Bode signed the menu. The couple then leaned in and took a self-photo with their cell phone, as had strangers at the studio, on the sidewalks, and in the entrance of the restaurant. After they left, Bode turned back to Jim Bob.
"Abortion is a wedge issue the Democrats use to split Republicans and women."
"It ain't the only issue splitting men and women."
Two attractive young women wielding iPhones now stopped at their table.
"Governor, will you take a photo with us? We're followers."
"Two pretty gals like you? You bet."
He stood between them and wrapped his arms around them. They squeezed in tight and smelled intoxicating. He liked Chicago. They held out their phones and took a few photos then thanked him. Bode returned to his seat but he and Jim Bob watched the girls sashay off.

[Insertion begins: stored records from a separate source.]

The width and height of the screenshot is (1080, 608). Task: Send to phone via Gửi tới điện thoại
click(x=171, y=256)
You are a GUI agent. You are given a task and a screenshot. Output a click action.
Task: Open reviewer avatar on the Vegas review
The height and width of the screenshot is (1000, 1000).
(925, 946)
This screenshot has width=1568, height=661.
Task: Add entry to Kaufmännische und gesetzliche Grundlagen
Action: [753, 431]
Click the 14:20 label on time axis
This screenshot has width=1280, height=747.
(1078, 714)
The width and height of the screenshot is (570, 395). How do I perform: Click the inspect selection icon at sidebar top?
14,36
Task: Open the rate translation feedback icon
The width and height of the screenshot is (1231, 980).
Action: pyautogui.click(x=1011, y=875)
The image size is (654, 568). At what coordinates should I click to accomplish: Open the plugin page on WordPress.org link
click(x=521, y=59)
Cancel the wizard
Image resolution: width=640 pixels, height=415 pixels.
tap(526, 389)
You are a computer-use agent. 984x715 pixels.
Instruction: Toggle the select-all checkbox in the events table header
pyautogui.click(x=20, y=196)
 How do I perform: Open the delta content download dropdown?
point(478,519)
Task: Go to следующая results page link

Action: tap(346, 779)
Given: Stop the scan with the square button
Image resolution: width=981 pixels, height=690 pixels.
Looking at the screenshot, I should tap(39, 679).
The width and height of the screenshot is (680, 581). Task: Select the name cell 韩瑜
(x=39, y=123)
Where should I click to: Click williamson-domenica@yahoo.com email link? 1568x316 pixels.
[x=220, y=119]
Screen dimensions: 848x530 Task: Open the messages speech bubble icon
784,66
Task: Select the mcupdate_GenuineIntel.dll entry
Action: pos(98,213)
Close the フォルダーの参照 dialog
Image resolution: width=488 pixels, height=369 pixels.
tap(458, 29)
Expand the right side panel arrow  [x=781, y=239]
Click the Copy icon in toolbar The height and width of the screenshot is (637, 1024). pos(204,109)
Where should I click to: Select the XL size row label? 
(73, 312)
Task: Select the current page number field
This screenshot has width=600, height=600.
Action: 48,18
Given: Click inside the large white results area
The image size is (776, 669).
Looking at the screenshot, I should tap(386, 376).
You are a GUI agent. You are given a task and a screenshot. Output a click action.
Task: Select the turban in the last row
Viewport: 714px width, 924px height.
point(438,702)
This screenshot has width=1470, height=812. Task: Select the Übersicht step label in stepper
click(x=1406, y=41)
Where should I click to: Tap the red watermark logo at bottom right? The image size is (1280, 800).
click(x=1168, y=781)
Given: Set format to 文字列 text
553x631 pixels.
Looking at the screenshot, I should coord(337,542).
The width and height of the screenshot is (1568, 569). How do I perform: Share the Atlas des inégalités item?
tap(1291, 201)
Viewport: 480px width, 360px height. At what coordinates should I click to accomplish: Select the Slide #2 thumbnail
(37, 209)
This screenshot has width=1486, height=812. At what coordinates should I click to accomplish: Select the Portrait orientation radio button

"Nice followers," Jim Bob said. But his thoughts soon returned to politics. "So your position on abortion is: You hate to see a life ended. You don't think the Supreme Court should make up the law to suit their politics. The people should. Democracy should. But we have more pressing national matters to deal with right now, like the economy and deporting those damn illegal Mexicans."
"You sure that'll work?"
"This is what I do."
Bode downed his bourbon.
"She reminded me of my mother," he said.
"Which one?"
"Not the girls… Oprah."
"You're mother was white and Irish."
"She has a sweet face."
Like his mother before the cancer. Once she died, his dad's days were numbered. The official cause of death was prostate cancer, but the real cause was loneliness. He couldn't go on without her. Then it was just Ramon and Chelo to raise Bode Bonner the boy. But now Bode Bonner the man wondered: If his wife did not come back, would he die of loneliness, too?